--- Data for review ---
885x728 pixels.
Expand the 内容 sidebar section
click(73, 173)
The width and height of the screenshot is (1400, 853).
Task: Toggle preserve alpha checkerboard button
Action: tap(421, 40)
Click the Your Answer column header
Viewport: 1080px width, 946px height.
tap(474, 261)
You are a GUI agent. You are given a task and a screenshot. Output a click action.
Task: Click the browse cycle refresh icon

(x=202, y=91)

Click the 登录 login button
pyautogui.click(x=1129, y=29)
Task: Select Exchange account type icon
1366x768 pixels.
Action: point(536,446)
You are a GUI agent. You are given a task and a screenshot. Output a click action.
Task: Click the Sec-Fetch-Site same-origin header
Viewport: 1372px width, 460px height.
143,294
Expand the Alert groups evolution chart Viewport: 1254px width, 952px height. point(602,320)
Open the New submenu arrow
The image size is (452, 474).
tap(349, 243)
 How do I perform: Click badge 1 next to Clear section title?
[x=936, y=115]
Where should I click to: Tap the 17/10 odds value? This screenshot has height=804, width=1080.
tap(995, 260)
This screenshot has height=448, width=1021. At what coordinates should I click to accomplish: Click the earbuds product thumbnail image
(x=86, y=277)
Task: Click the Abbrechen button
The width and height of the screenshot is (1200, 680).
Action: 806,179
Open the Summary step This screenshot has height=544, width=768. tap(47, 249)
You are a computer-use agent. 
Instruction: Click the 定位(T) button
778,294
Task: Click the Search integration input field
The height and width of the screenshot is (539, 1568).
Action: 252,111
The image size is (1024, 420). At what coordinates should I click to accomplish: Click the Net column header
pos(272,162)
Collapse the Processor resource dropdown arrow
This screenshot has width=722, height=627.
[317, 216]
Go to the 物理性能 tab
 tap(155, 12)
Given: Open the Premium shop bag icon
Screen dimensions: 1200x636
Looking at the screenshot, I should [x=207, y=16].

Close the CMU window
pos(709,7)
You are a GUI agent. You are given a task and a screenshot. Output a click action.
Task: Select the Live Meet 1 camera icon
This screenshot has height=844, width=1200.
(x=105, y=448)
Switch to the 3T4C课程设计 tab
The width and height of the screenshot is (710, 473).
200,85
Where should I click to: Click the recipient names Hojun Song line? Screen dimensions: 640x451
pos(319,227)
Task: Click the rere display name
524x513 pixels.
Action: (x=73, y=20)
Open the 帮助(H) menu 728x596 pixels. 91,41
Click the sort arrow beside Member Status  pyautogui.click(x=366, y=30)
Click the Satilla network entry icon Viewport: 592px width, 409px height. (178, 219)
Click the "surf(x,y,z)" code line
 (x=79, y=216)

--- Activity ---
The records above must be retyped in full, exactly as written.

--- Task solution ---
885x728 pixels.
Expand the 内容 sidebar section
click(73, 173)
The width and height of the screenshot is (1400, 853).
Task: Toggle preserve alpha checkerboard button
Action: tap(421, 40)
Click the Your Answer column header
Viewport: 1080px width, 946px height.
tap(474, 261)
You are a GUI agent. You are given a task and a screenshot. Output a click action.
Task: Click the browse cycle refresh icon

(x=202, y=91)

Click the 登录 login button
pyautogui.click(x=1129, y=29)
Task: Select Exchange account type icon
1366x768 pixels.
Action: point(536,446)
You are a GUI agent. You are given a task and a screenshot. Output a click action.
Task: Click the Sec-Fetch-Site same-origin header
Viewport: 1372px width, 460px height.
143,294
Expand the Alert groups evolution chart Viewport: 1254px width, 952px height. point(602,320)
Open the New submenu arrow
The image size is (452, 474).
tap(349, 243)
 How do I perform: Click badge 1 next to Clear section title?
[x=936, y=115]
Where should I click to: Tap the 17/10 odds value? This screenshot has height=804, width=1080.
tap(995, 260)
This screenshot has height=448, width=1021. At what coordinates should I click to accomplish: Click the earbuds product thumbnail image
(x=86, y=277)
Task: Click the Abbrechen button
The width and height of the screenshot is (1200, 680).
Action: 806,179
Open the Summary step This screenshot has height=544, width=768. tap(47, 249)
You are a computer-use agent. 
Instruction: Click the 定位(T) button
778,294
Task: Click the Search integration input field
The height and width of the screenshot is (539, 1568).
Action: 252,111
The image size is (1024, 420). At what coordinates should I click to accomplish: Click the Net column header
pos(272,162)
Collapse the Processor resource dropdown arrow
This screenshot has width=722, height=627.
[317, 216]
Go to the 物理性能 tab
 tap(155, 12)
Given: Open the Premium shop bag icon
Screen dimensions: 1200x636
Looking at the screenshot, I should [x=207, y=16].

Close the CMU window
pos(709,7)
You are a GUI agent. You are given a task and a screenshot. Output a click action.
Task: Select the Live Meet 1 camera icon
This screenshot has height=844, width=1200.
(x=105, y=448)
Switch to the 3T4C课程设计 tab
The width and height of the screenshot is (710, 473).
200,85
Where should I click to: Click the recipient names Hojun Song line? Screen dimensions: 640x451
pos(319,227)
Task: Click the rere display name
524x513 pixels.
Action: (x=73, y=20)
Open the 帮助(H) menu 728x596 pixels. 91,41
Click the sort arrow beside Member Status  pyautogui.click(x=366, y=30)
Click the Satilla network entry icon Viewport: 592px width, 409px height. (178, 219)
Click the "surf(x,y,z)" code line
 (x=79, y=216)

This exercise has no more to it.